Seems it’s either dead calm or blowing like snot for the race every year, and this year is the latter. A Small Craft Warning was cancelled only hours ago, and the wind has clocked around from the East to the South to the West and the North before settling back to WNW at 12kts plus, hiding gusts leftover from the passing front. Unpredictable enough it would be a bad idea to risk taking the good camera while sailing alone. It settles down some by the race start, making a few photos and some video possible with the pocket waterproof camera.
Things clear out nicely by the time the race is over, and many of us spend the whole sparkling afternoon reaching back and forth across the Miles River. Near the finish line I spot Tommy and Jimmy in their Crawford Melonseeds. Seems the strategy of insuring they were too, um, tired from the night before to make it to the 1pm race worked well. Sailors are notorious for duplicity and playing dirty when there’s a race at stake. Just ask Kevin McDonald and Pete Peters. Pete is very competitive and always the favorite in the catboat class. Kevin finally bested Pete in Obadiah by, among other subterfuges, starting out with a reef clearly in so Pete would, too, then shaking it out while he wasn’t looking and going full bore for the line. Was fun trading tacks with two other Melonseeds for the afternoon.
Tommy in Muriel
And others, like the museum’s skipjack:
I found Tommy waiting for me back on the dock when I finally came in, and we went for a pleasant sail in Aeon. The guy is full of surprises. Starting with coming aboard carrying an actual printed book he’s reading. A smart, soft-spoken guy, his humility is both honest and deceiving. He presents himself as a boating neophyte, but he crews professionally, taking sailing cruisers across the Gulf Stream from the Bahamas, around the Caribbean, etc.. He’s restored a number of Flying Scots in the DC area for a local kids fleet, and lived aboard his own larger boat for a year, anchored in the Potomac during a very cold winter before he sold it.

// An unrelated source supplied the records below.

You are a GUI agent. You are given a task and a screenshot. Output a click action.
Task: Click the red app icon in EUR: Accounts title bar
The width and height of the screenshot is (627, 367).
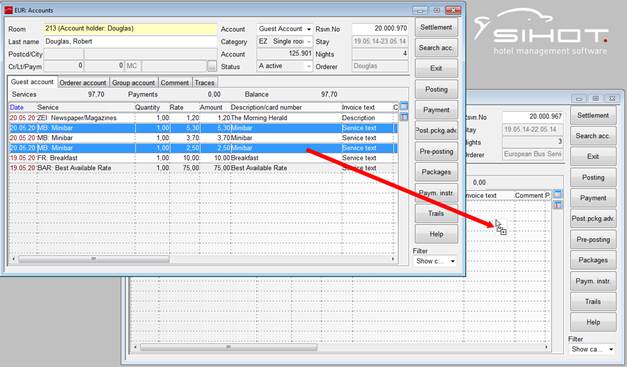tap(8, 10)
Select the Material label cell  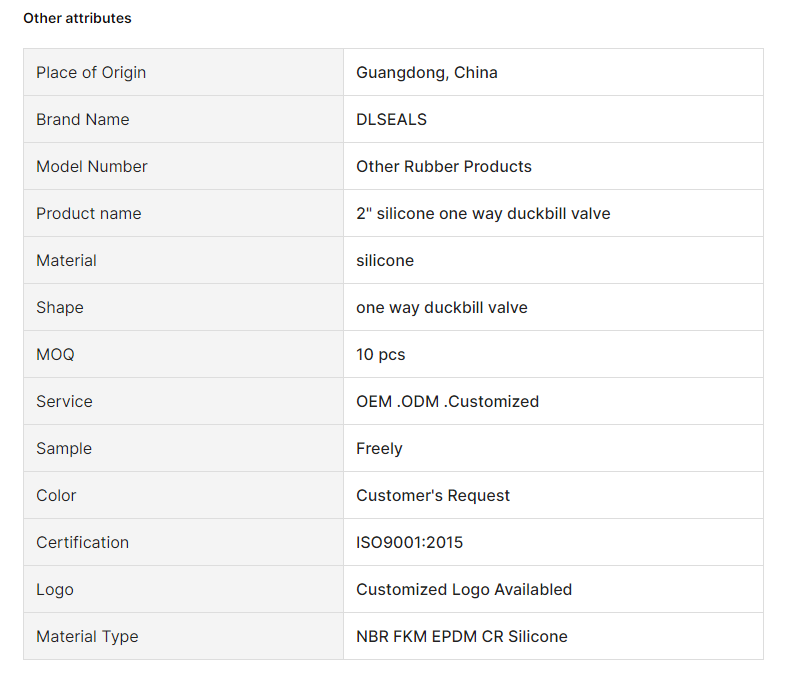(x=183, y=260)
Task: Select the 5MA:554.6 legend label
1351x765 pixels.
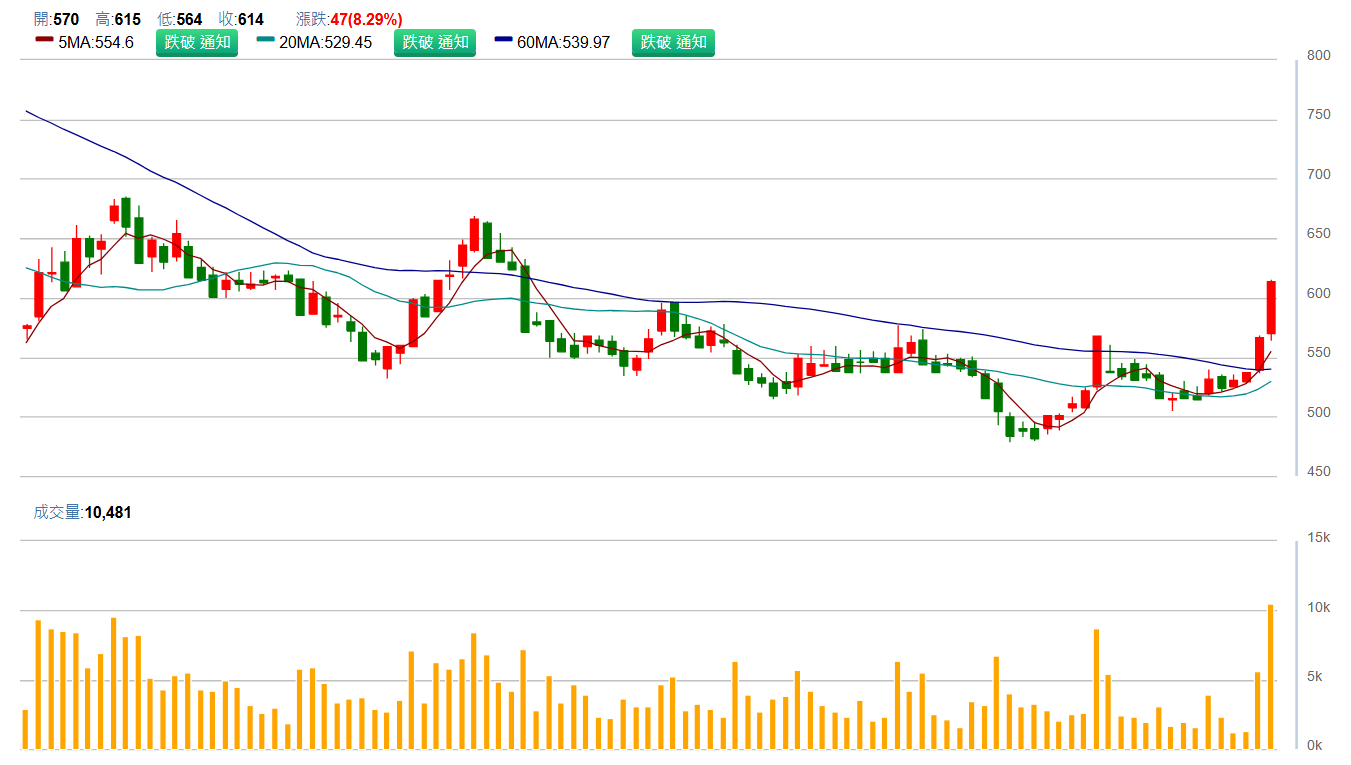Action: 96,42
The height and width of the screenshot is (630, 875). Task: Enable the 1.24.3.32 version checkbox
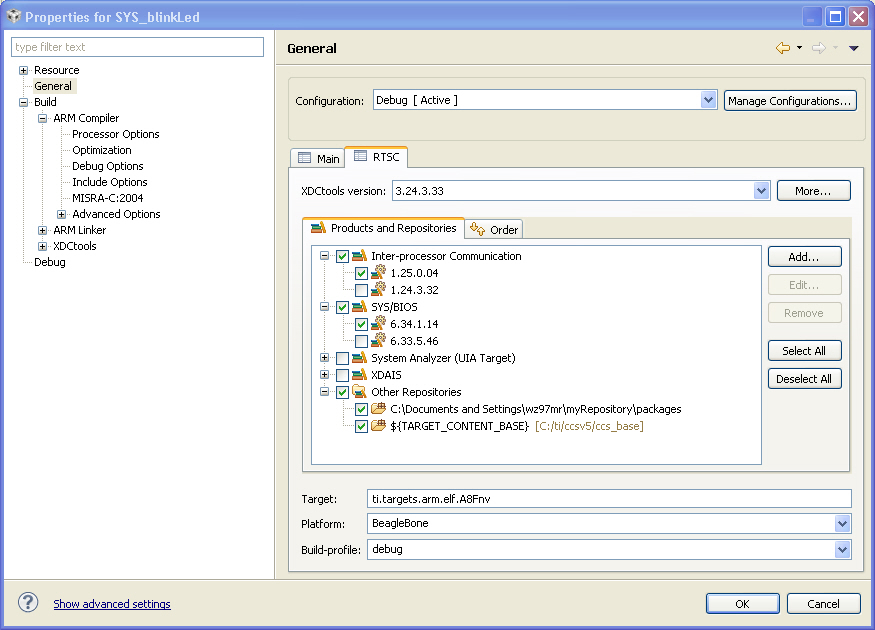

I’m looking forward to getting together more when the weather warms up, and to follow his progress building the SCAMP. You can find his blog here: Wooden Boats to Windward
In the evening, we’re treated to a presentation by the museum’s new director, Kristen Greenaway. Kristen is not the buttoned down dusty museum administrator type, she’s a gung-ho boating person of the first order. She holds most of the records in the Everglades Challenge for Single Female Expedition Kayaking. If you don’t know, that’s a 300 mile unassisted race down the west coast of Florida in small human or wind powered boats. To me it sounds insane, but for Kristen and others like her it’s an annual right of passage, and for Kristen an essential way of life. She stipulated in her contract with the museum that she get time off every year to continue the race.
She shared photos and stories from her many trips, some quite, um, personal. She’s unusually friendly and accessible, too. And clearly not shy. The Q&A session at the end was better than most, for sure. What a lucky thing to have her leading this museum now. Her kayak was one of the ones that floated off in the tidal flood the night before. Her cherished handmade Greenland paddle, which has carried her through so many endless miles, was feared lost, but fortunately found tangled in the spartina marsh grass on the far side of the grounds.